Committee members are seeking advice from the APBA while they take this year to regroup, officials said. They are already seeking input from racers about how to make the event more attractive.
"We've tried since September to get a better feel, contacting other race sites and the racers themselves to see what we could do to improve our race counts, and no one gave us a definite answer," Buxton said.
Racing is expensive, Buxton pointed out.
"I own a boat. ...we'll spend anywhere from $500-$1,000 for a weekend and I go in knowing I won't win because I have an older boat," he said. "Some races pay a set amount, like $200-$400 for mileage, expenses, things like that, to help a bit with costs. But no one is giving us answers of how much it would take to get them here."
Buxton said the racers who do attend are typically very enthusiastic.
"We've been told we have the top two or three race sites in Ohio from the racers. We don't understand, if that's the case, why don't we get the boats?" he said. "And of all the races I've been to, this is the closest you can get to the course (as a spectator)."

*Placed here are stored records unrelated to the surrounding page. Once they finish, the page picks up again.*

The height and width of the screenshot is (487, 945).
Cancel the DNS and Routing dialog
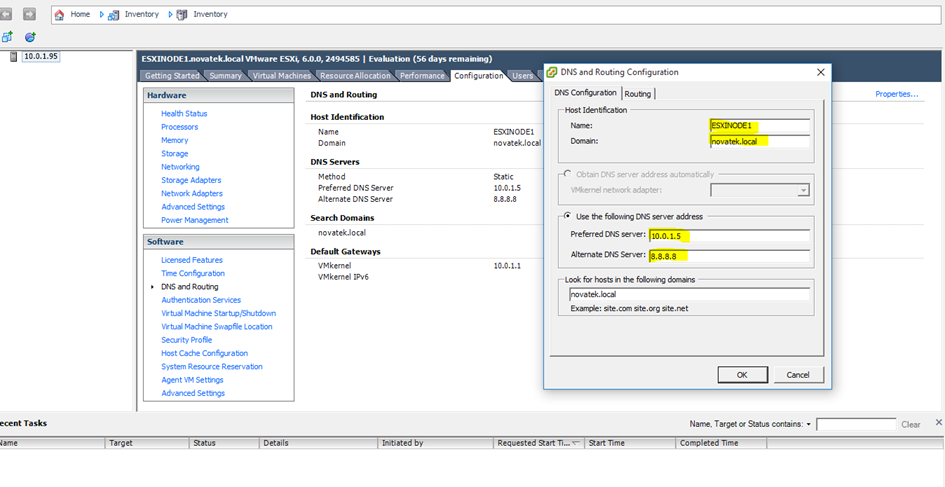(x=797, y=374)
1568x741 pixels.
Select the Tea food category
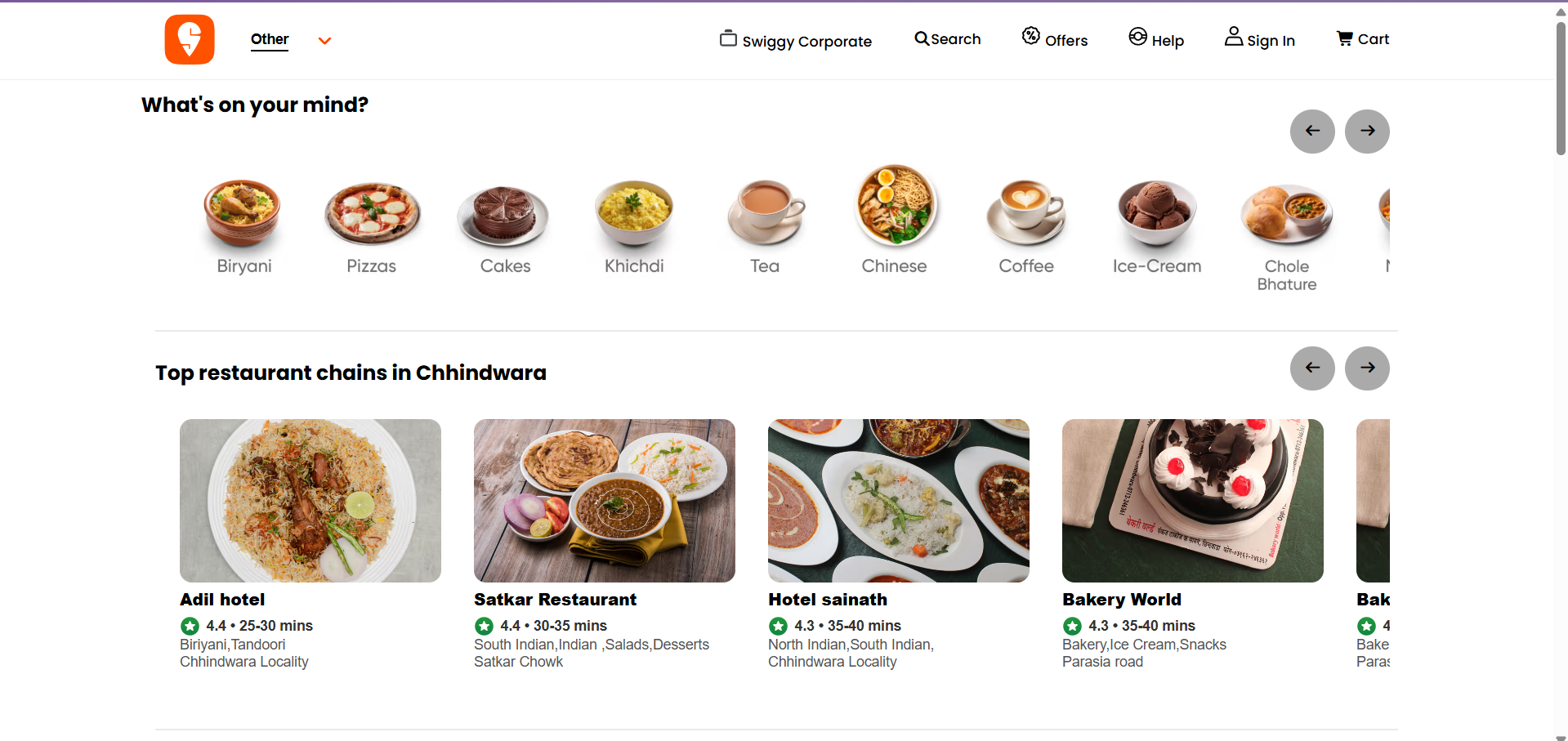click(764, 216)
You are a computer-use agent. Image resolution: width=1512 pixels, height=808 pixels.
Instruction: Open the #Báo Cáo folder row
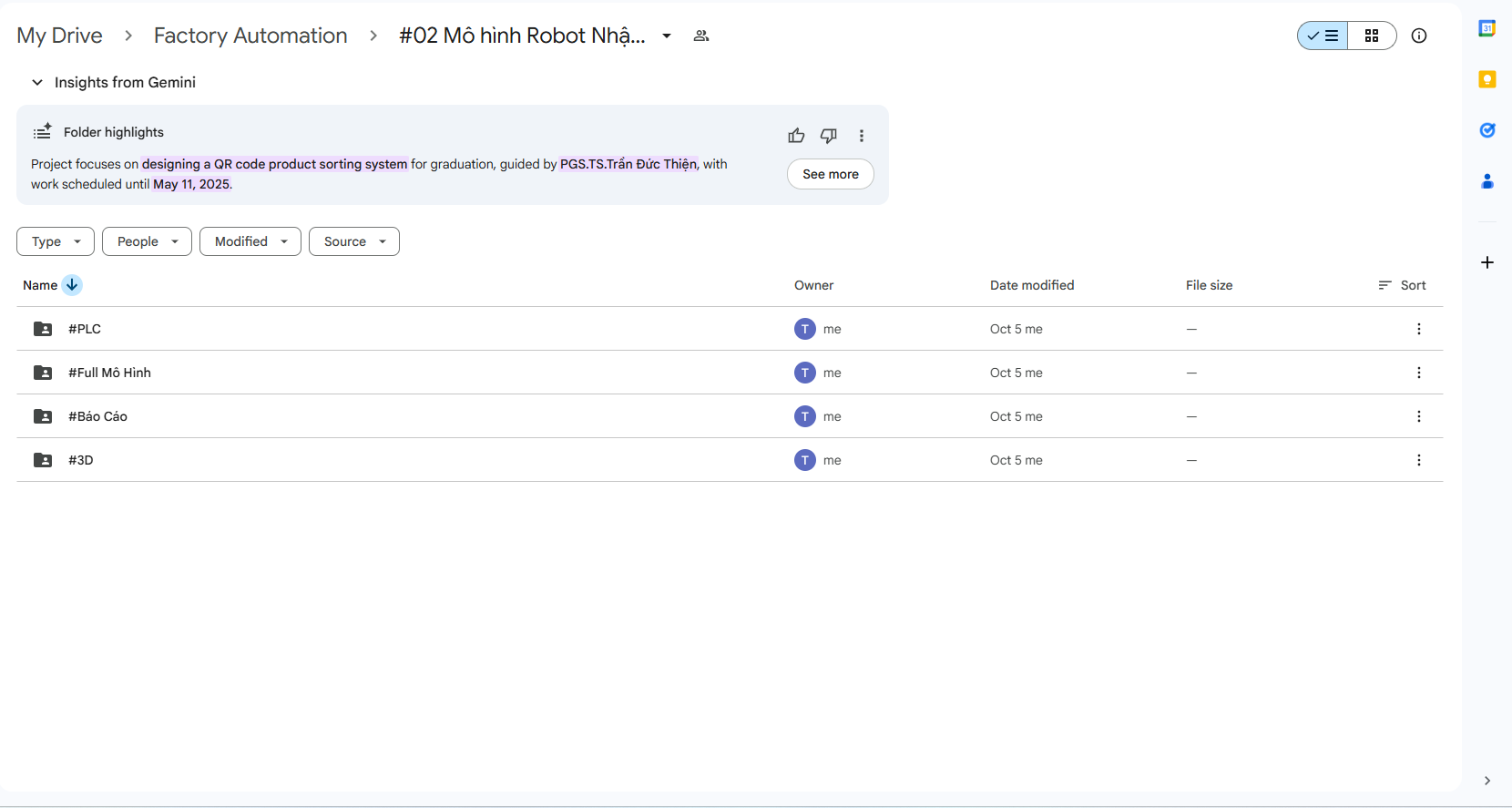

The event is offered at no charge to the public, something the committee is not looking to change.
"Others charge to get in but we'd like to keep ours free," Buxton said. "It's just a great community event."
As a free event, sponsorship is key to maintaining the tradition. He estimated last year it took $50,000 to run the race.
Baskett said fewer boats meant decreased show value.
"In years past we've had anywhere from 50-75 boats here racing. ... It puts on a better show than just sending out a few," he said. "It's hard to get sponsorships when you're not able to put on the show people are used to."
The regatta, which was restarted in 1995 after its initial 1958-1970 run, was canceled in previous years. In 2010, the competition was canceled due to blue-green algal toxins in the lake and in 2012, organizers were forced to cancel because of low water levels. The regatta was nearly nixed in 2013 before last-minute contributions saved the day.
Buxton does not believe the cancellations or the lake's unhealthy algae kept away racers.
"We've had drivers ask about the algae but we drive boats at 100 miles an hour. It's those sudden stops that scare them more than the algae," he said. "I think the racing community is just changing for some reason, but I don't know why."
The latest cancellation is not necessarily permanent, either. Officials hope this will be only a one-year pause in the action.
"Hopefully this will get the attention of the officials at APBA and get them to take a look at what they can do to help," Baskett said.
Buxton hopes the regatta will return.
"Our sponsors have been great over the years. It's all about tourism, getting people to come here and see what Celina is all about," he said. "Others have been hit with this, too. Hopefully, we'll come back and be stronger than ever."